In this assignment, you will implement and compare different algorithms for sampling the arms of a stochastic multi-armed bandit. Each arm provides i.i.d. rewards from a fixed distribution. The objective is to minimise regret. The algorithms you will implement are epsilon-greedy exploration, UCB, KL-UCB, and Thompson Sampling.

This is a relatively straightforward assignment, which essentially puts to practice the algorithms we have discussed in class. The only departure from the class discussion is in the reward distributions of the arms. In class we assumed these distributions to be Bernoulli: that is, only generating 0's and 1's as rewards. In this assignment, the rewards can be arbitrary real numbers that lie in the interval [0, 1]. This is not a very significant difference, but one that you must handle in your algorithms anyway.

Code

You will find three directories in this code base.

Run startexperiment.sh in the top level directory to run an experiment. It will start the server and the client in sequence. The server writes out a log file based on its interaction with the client; the per-step reward and regret are available from this log file. Run with different algorithms, random seeds, bandit instances, and horizons to get familiar with the space of experiments.

Submission

You will submit two items: (1) working code for your agent, which implements different algorithms, and (2) a report containing graphs of regret measured at different horizons, as well as your observations from the experiments.
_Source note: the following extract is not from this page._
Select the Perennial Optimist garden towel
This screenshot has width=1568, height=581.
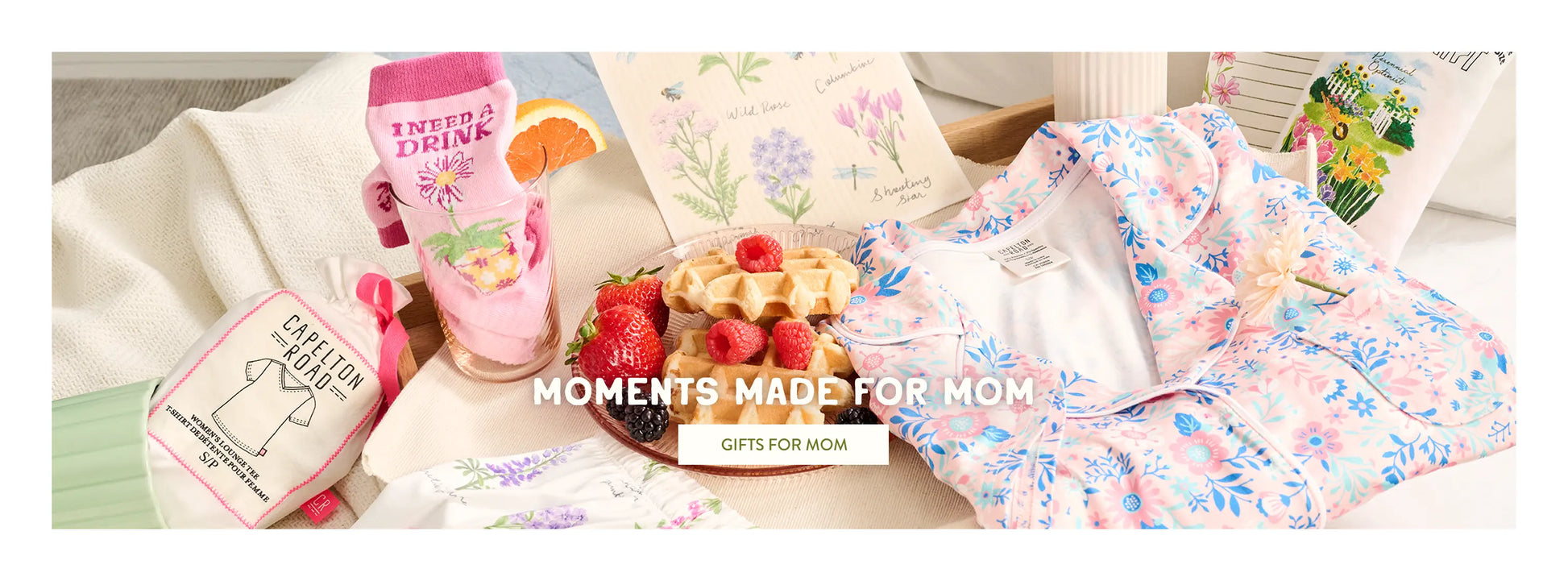pyautogui.click(x=1362, y=137)
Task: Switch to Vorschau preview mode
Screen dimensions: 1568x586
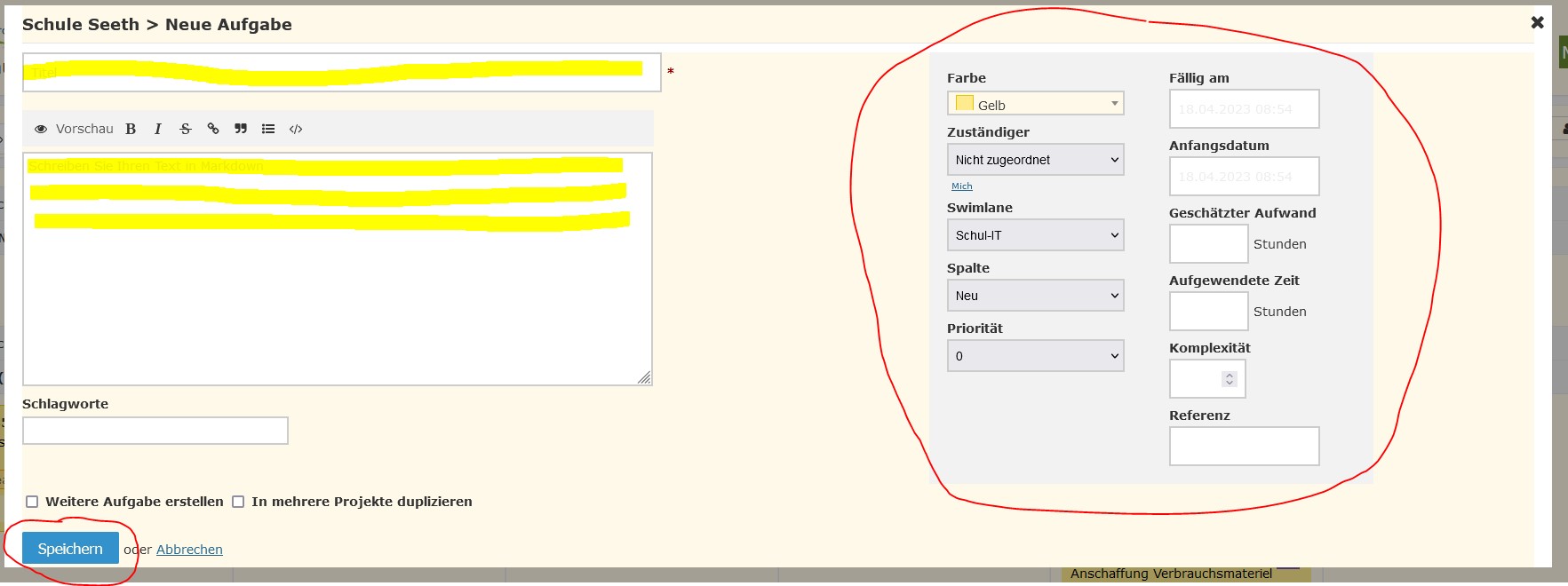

If you have used any external code snippets or libraries in your code, make sure you provide references in your report. It is okay to use public code for parts of your agent such as the network communication module, or, say, libraries for random number generation and sorting. However, the logic used for sampling the arms must entirely be code that you have written.

In summary: you must submit your client directory (compressed as client.tar.gz) through Moodle. The directory must contain startclient.sh, along with all the sources and executables for the agent. The client directory must also contain a directory called report, in which you provide all the data generated by your experiments, and a file called report.pdf.

Evaluation

Your algorithms will be tested on different bandit instances and horizons to verify that they perform as expected. Their performance on the two provided bandit instances, as well as your accompanying report, will carry 6 marks. The performance of the algorithms on other unseen bandit instances will carry 4 marks. For each such (algorithm, instance, horizon) configuration, a large number of runs (say 100) will be conducted by varying the random seed passed to the server and agent. The average regret over these runs will be recorded. The number of bandit arms will be between 2 and 50; the horizon will be between 1 and 100,000.

The TAs and instructor may look at your source code and notes to corroborate the results obtained by your agent, and may also call you to a face-to-face session to explain your code.

Deadline and Rules

Your submission is due by 11.55 p.m., Sunday, August 19. Finish working on your submission well in advance, keeping enough time to upload it to Moodle. Your submission will not be evaluated (and will be given a score of zero) if it is not uploaded to Moodle by the deadline.

Before submission, make sure that your code runs for a variety of experimental conditions. Test your code on the sl2 machines even while you are developing it: do not postpone this step to the last minute. If your code requires any special libraries to run, it is your responsibility to get those libraries working on the sl2 machines (go through the CSE bug tracking system to make a request to the system administrators). Make sure that you upload the intended version of your code to Moodle (after uploading, download your submission and test it on the sl2 machines to make sure it is the correct version). You will not be allowed to alter your code in any way after the submission deadline. In short: your grade will be completely determined by your submission on Moodle at the time of the deadline. Play safe by having it uploaded and tested at least a few hours in advance.

You must work alone on this assignment. Do not share any code (whether yours or code you have found on the Internet) with your classmates. Do not discuss the design of your agent with anybody else. Do not see anybody else's code or report.